Many studies have confirmed that the occurrence of delirium may be significantly decreased by timely preventive interventions aimed at various delirium risk factors (7, 8). However, it has been documented that non-pharmacological approaches are effective in preventing delirium, whereas controversy remains regarding whether medications can prevent and treat delirium (9). Therefore, non-pharmacological interventions remain the foundation for the treatment of delirium. Notably, bundle administration strategies for critically ill patients at risk of delirium have attracted increasing attention. The ABCDEF bundle (Assess, prevent, and manage pain; Both spontaneous awakening and spontaneous breathing trials; Choice of analgesia and sedation; Delirium: assess, prevent, and manage; Early mobility and exercise; and Family engagement and empowerment), which is recommended by the Society of Critical Care Medicine (SCCM) can considerably enhance the prevention of delirium (10). However, due to workload and documentation burden, overall bundle adherence is poor in clinical practice with implementation rates of 12–57% (1113).

In the case of limited resources, a precise and functional assessment of delirium risk in ICU patients is the basis for efficient and effective interventions. A reliable forecast model for delirium will help clinical therapists identify patients at high delirium risk and provide them with timely interventions.

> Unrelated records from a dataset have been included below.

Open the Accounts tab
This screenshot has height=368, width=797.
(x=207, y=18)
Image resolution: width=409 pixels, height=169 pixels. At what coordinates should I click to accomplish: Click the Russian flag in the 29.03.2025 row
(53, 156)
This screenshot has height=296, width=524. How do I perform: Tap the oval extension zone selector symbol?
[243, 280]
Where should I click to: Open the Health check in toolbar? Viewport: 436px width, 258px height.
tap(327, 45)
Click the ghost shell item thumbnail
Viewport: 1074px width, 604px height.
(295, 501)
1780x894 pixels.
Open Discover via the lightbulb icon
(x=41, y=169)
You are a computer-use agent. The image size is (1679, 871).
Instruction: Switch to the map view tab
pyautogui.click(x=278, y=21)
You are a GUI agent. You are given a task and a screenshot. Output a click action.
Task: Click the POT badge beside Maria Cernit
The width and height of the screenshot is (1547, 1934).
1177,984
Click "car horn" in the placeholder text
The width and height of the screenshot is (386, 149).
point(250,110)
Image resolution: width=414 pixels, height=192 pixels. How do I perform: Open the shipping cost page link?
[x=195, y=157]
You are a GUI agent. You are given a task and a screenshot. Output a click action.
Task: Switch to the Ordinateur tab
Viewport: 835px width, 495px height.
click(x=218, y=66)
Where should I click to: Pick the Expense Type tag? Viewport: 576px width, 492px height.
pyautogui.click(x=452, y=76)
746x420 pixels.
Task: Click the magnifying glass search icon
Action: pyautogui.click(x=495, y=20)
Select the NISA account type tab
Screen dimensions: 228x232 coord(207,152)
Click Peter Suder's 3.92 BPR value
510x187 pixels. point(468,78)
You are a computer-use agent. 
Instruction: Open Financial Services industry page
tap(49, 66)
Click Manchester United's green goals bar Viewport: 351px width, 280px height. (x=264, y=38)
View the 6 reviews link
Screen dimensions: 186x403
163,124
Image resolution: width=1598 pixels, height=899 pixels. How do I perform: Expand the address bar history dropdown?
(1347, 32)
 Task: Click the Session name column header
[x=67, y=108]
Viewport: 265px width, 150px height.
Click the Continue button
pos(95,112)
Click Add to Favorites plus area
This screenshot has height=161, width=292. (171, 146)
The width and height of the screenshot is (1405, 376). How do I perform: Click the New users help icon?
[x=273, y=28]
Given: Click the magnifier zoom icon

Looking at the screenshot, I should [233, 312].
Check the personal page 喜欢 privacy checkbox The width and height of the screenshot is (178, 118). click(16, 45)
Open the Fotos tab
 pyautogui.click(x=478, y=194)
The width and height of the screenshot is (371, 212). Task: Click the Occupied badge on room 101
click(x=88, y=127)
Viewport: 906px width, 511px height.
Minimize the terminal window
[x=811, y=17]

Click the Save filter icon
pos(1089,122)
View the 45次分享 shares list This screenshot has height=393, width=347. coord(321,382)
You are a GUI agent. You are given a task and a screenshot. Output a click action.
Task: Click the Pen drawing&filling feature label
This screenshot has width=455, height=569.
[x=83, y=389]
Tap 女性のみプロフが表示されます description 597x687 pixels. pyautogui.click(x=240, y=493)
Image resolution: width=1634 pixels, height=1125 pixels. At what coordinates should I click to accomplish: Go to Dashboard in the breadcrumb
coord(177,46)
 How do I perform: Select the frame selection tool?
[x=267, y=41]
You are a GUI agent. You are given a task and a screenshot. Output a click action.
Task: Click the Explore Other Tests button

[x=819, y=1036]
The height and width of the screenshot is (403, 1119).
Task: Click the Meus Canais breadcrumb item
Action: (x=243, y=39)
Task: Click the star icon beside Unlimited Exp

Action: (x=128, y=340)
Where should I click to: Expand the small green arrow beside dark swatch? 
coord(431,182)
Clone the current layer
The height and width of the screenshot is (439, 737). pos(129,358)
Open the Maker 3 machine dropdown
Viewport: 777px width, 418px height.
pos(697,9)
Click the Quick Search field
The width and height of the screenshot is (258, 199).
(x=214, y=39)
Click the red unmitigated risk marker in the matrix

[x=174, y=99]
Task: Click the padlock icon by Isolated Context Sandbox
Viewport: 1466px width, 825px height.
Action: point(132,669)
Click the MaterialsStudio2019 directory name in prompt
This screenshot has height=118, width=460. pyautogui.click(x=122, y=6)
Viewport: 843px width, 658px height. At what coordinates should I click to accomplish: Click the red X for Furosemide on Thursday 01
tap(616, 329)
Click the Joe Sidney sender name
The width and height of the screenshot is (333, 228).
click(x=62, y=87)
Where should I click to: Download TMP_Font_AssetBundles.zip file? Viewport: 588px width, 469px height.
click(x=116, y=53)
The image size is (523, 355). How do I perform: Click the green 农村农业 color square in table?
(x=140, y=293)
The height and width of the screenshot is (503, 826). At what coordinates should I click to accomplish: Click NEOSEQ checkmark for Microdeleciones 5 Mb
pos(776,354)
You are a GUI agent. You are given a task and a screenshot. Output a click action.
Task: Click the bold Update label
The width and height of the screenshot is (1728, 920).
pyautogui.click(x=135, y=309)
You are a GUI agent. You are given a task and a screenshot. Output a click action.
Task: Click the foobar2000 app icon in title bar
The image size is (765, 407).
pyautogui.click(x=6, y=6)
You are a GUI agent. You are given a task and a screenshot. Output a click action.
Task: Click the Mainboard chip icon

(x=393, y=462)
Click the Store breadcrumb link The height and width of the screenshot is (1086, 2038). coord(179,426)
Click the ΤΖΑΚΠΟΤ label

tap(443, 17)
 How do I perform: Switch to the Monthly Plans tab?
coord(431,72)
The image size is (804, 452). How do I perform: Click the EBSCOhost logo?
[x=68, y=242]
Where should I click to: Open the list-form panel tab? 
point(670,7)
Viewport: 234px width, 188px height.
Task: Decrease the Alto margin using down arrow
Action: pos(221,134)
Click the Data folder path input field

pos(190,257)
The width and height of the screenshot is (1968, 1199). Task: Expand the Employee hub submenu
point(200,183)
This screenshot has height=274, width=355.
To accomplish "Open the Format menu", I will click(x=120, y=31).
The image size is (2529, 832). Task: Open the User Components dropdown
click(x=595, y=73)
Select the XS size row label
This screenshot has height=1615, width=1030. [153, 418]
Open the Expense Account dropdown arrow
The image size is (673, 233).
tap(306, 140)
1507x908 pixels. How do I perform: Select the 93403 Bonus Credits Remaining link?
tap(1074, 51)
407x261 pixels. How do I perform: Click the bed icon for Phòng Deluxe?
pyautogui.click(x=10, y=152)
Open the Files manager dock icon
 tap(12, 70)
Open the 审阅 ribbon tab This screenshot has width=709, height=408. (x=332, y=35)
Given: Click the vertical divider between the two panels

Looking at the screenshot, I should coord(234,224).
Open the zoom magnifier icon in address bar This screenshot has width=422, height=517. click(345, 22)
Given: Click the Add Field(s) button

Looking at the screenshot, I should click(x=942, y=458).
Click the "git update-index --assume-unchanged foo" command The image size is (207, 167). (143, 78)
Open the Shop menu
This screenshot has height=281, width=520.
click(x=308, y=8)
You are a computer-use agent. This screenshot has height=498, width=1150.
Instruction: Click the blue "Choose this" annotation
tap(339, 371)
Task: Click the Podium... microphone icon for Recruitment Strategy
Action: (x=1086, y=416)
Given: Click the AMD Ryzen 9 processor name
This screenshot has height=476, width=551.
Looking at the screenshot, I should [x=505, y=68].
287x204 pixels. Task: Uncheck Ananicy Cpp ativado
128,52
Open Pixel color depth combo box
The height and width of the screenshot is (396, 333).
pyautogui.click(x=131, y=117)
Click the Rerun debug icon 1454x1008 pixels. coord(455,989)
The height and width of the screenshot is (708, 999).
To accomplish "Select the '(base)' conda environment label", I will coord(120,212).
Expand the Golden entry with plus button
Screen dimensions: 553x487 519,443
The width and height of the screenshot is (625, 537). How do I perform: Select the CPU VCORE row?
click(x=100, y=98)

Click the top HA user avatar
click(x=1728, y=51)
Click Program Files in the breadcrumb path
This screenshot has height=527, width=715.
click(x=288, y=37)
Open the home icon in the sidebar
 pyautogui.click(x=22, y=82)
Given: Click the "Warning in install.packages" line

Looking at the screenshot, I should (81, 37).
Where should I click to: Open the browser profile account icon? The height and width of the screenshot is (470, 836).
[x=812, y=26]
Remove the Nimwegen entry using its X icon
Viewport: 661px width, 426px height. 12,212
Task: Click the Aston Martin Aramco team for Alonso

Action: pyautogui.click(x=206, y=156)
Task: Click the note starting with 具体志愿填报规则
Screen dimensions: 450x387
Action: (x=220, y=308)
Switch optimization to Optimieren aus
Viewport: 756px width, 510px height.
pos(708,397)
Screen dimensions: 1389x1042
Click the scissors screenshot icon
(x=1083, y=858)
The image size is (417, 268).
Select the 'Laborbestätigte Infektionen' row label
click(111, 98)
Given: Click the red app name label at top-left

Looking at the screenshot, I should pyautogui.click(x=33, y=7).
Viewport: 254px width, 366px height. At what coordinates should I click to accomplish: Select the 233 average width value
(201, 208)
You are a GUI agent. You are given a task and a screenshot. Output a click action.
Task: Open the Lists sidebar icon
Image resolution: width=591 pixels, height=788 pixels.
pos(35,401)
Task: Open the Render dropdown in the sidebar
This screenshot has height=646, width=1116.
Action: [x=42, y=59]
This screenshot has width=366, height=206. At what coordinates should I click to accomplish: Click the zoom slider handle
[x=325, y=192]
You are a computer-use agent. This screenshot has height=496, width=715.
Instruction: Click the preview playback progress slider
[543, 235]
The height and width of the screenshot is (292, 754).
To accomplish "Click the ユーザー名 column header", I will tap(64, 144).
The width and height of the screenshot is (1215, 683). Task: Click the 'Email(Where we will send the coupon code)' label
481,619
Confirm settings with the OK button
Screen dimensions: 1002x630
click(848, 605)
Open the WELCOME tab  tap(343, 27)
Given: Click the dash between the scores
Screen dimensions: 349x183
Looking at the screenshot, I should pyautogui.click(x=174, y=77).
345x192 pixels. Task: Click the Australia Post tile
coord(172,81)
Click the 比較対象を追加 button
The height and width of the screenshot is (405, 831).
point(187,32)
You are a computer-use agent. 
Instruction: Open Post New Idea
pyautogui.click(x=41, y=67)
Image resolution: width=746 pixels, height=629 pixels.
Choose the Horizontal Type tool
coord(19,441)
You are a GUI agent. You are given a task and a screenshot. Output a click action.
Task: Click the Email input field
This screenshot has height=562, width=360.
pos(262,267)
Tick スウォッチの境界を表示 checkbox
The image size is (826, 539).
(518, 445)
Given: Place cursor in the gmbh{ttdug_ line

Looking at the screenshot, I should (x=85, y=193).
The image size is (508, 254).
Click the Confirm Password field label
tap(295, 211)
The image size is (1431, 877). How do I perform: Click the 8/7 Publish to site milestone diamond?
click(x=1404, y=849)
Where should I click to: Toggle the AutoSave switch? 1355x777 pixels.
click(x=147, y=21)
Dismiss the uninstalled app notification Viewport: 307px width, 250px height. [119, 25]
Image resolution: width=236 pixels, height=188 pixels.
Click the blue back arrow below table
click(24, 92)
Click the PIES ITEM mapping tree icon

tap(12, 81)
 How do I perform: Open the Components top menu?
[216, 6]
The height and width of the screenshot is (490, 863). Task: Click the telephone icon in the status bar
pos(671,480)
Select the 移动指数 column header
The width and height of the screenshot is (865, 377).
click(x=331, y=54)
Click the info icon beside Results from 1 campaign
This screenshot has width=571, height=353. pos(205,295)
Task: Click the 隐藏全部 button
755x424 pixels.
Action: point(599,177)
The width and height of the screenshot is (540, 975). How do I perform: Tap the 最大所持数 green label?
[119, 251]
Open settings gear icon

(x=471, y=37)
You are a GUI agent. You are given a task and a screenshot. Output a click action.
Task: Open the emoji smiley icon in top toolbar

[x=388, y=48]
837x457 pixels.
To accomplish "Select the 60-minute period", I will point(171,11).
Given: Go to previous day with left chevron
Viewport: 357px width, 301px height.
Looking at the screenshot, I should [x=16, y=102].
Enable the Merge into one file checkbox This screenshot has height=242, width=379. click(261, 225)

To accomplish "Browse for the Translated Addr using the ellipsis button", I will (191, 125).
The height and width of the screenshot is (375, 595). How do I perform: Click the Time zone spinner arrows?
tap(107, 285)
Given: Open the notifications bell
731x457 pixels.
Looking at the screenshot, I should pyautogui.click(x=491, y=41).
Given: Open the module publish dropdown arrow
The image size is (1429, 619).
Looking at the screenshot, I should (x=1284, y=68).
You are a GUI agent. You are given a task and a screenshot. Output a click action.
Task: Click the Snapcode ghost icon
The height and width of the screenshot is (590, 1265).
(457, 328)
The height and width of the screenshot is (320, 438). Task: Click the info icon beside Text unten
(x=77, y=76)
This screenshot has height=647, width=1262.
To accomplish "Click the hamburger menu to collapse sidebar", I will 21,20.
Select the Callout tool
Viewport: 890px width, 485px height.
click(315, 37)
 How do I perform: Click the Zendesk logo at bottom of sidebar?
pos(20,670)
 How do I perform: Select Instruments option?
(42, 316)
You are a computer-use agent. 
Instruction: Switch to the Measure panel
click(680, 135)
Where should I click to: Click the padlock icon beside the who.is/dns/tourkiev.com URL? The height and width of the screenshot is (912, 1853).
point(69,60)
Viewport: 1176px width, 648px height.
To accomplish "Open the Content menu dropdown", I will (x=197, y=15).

Machine learning models have shown effectiveness in predicting delirium, however, the lack of transparency in prediction processes reduced the interpretability and limited their utility in guiding clinical interventions. Additionally, the complexity of model development and the requirement for large datasets hinder their widespread clinical application. Nomograms, as simpler predictive tools, allow for intuitive visualization of variable contributions to outcomes, offering better interpretability and clinical utility. Although numerous studies have developed nomogram models for delirium prediction, the foundation for such models is either findings from patients with wide age ranges (14, 15) or from solely specific ICU units (14, 16), failing to account for generalizability to older ICU patients. This study aimed to develop and verify a predictive model for delirium in elderly ICU patients (over 65-year-old) using a large clinical database. The findings of this study will assist in the early identification of ICU patients with the highest risk of delirium, thus allowing clinical therapists to conduct timely preventive interventions.

Materials and methods

Study design

This retrospective cohort study was conducted using the Medical Information Mart for Intensive Care IV (MIMIC-IV) database (version 2.0.). This database includes information on ICU patients admitted to Beth Israel Deacon-ess Medical Centre in Boston, Massachusetts between 2008 and 2019 (17). One author (LJ) completed the Collaborative Institutional Training Initiative examination and obtained access to the database (certification number: 9771318). The institutional review boards of Beth Israel Deaconess Medical Centre and the Massachusetts Institute of Technology Affiliates approved the application for the MIMIC-IV database. Personal data in this database were processed; therefore, informed consent was not required. We conducted the study according to the Transparent Reporting of a Multivariable forecast Model for Individual Prognosis or Diagnosis (TRIPOD) statement (18).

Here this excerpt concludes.